The controversial reform, under which the Health Ministry will no longer be responsible for mental health services, is being delayed because it no longer falls under the Economic Arrangements Bill and must now be passed as a separate law.
In a response to criticism from mental health professionals, Ben-Yizri said the legislative process will involve the "complete agreement of both sides."
Ben-Yizri was speaking at an Israel Management Center conference at Kfar Hamaccabiah yesterday, where tension among the Finance Ministry, Health Ministry, HMOs and leading mental health professionals over the impending changes was evident.

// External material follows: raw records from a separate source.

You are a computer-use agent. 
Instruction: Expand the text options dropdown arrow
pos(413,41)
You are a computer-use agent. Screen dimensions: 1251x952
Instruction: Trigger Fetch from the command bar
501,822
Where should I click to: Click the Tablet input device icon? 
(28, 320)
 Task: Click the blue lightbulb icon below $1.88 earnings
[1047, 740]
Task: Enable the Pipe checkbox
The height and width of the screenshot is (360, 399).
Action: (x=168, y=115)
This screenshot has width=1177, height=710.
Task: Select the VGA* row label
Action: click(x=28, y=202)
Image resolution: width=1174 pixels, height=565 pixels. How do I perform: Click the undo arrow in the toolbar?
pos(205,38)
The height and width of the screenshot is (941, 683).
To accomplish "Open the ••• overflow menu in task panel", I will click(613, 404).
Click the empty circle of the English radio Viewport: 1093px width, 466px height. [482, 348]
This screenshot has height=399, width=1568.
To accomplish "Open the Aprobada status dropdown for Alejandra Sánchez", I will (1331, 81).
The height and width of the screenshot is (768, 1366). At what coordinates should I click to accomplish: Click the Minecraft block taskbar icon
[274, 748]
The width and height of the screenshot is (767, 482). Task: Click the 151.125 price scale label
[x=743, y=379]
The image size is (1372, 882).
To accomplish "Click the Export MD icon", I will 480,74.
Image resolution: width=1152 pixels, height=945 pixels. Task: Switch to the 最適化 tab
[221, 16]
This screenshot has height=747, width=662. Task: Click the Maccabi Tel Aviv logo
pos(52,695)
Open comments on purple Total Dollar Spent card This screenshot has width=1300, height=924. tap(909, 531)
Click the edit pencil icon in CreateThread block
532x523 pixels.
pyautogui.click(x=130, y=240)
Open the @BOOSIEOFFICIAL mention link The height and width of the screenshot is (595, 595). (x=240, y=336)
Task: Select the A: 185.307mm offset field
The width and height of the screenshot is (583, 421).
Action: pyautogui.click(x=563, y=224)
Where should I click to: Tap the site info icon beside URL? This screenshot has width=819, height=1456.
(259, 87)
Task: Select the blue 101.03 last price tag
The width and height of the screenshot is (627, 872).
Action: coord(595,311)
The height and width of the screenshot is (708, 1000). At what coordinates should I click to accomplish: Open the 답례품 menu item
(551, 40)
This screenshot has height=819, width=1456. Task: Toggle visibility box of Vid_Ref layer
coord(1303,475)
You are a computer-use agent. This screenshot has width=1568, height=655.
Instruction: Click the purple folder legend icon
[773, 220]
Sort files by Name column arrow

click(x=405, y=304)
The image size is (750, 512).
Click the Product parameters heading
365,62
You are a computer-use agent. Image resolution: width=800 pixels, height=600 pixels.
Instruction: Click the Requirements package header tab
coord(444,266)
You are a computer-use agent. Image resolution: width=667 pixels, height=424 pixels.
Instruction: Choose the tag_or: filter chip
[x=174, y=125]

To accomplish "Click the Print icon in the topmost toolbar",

According to the proposed reform, the Finance Ministry will allocate an additional NIS 230 million for improving the quality of mental health services between 2007 and 2010. This extra funding comes on top of a NIS 1.2 billion increase in the health basket containing subsidized medications and medical treatments.
However, several leading mental health professionals said they object to the changes.
"I want the mentally ill to receive better treatment than they have received until now," said Prof. Shuki Shemer, the director general of the Maccabi HMO. "If [the finance and health ministries] suggest providing the same service, I have no reason to get involved."
Shemer said NIS 300 million should be allocated "to give the patients better treatment" and recommended that others sign a joint declaration by the finance and health ministries and the HMOs to resolve the lack of confidence among the three parties.
The Israel Medical Association also objects to the plan, said its chairman, Dr. Yoram Blachar.
"In recent years, the number of beds in psychiatric hospitals has been reduced by 4,000, and the inequality among patients is increasing," he said.
Prof. Avi Bleich, chairman of the Israel Psychiatric Association, criticized the Finance Ministry for its role in the proposed changes.
"The treasury's position is 'Take this, or go away,'" he said. Bleich said there is a serious hospitalization crisis, with some 100,000 people with serious mental illness who at times need to be hospitalized, but only 3,000 hospital beds.